A research, based on new fossil records, has suggested that plant-eating insects might increase their assaults on the foliage because of warming temperatures round the globe.
The team, who carried out the research, was from Penn State, the Smithsonian Institution, the University of Maryland, the University of California, Santa Barbara, and Wesleyan University.
According to the research, more than 55 million years ago, the Earth experienced a rapid jump in global carbon dioxide levels that raised temperatures across the planet.
Now, researchers studying plants from that time have found that the rising temperatures may have boosted the foraging of insects. As modern temperatures continue to rise, the researchers believe the planet could see increasing crop damage and forest devastation.
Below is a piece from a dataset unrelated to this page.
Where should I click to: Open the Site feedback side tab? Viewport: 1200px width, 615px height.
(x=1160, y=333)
"Our study convincingly shows that there is a link between temperature and insect feeding on leaves," said lead author Ellen Currano of Pennsylvania State University and the Smithsonian Institution.
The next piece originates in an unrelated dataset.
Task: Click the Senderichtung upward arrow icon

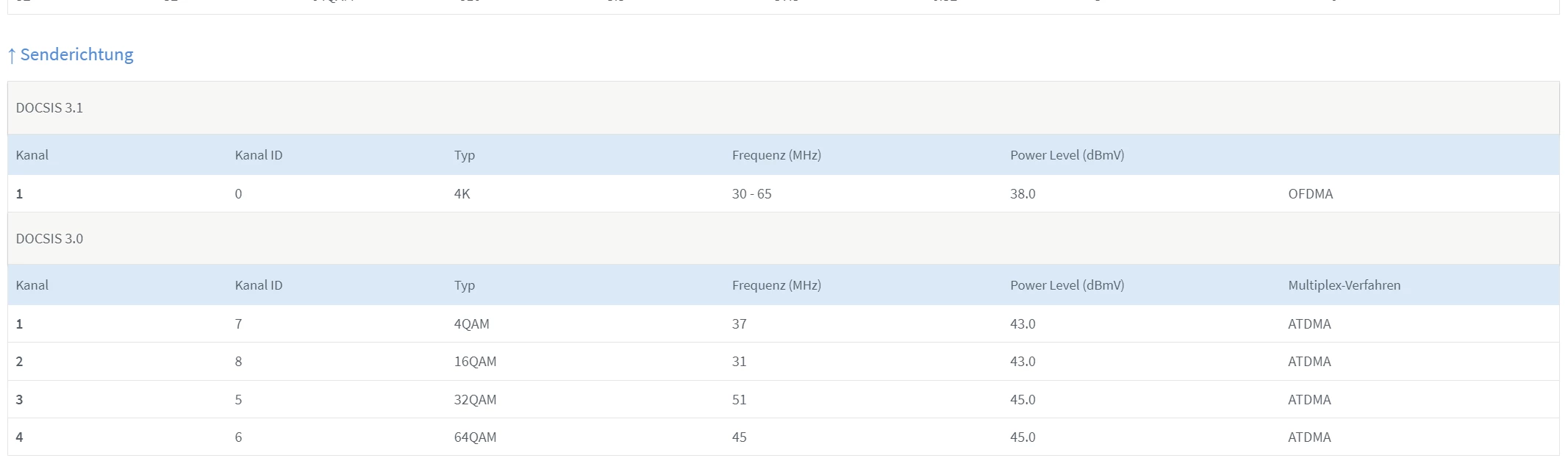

"When temperature increases, the diversity of insect feeding damage on plant species also increases," she added.
Currano's team collected the study fossils from the badlands of Wyoming, gathering more than 5,000 fossil leaves from five sites representing time zones before, during and after the roughly 100,000 year temperature spike called the Paleocene-Eocene Thermal Maximum (PETM).
The researchers found that the PETM plants were noticeably more damaged than fossil plants before and after that period.
The PETM plants, many of which are legumes - the family that now includes beans and peas - show damage with greater frequency, greater variety and a more destructive character than plants from the surrounding geologic time periods.
"This study shows that insects responded rapidly to a major change in climate during the PETM," said Enriqueta Barrera, program director in NSF's Division of Earth Sciences.
Because food webs that involve plant-eating insects affect as much as three quarters of organisms on Earth, the researchers believe that the current increase in temperature could have a profound impact on present ecosystems, and potentially to crops, if the pattern holds true in modern times.
"This study represents a highly integrative approach, using well-studied systems, to model ecological dynamics during upcoming climate shifts," said William Hahn, a program director in NSF's Division of Graduate Education.
"The truly relevant description of past climate-change effects on plant-insect interactions, specifically the probability of increased insect damage to plants with rising temperatures, is a forward-looking approach that will help us prepare for the effects of future global warming," he added.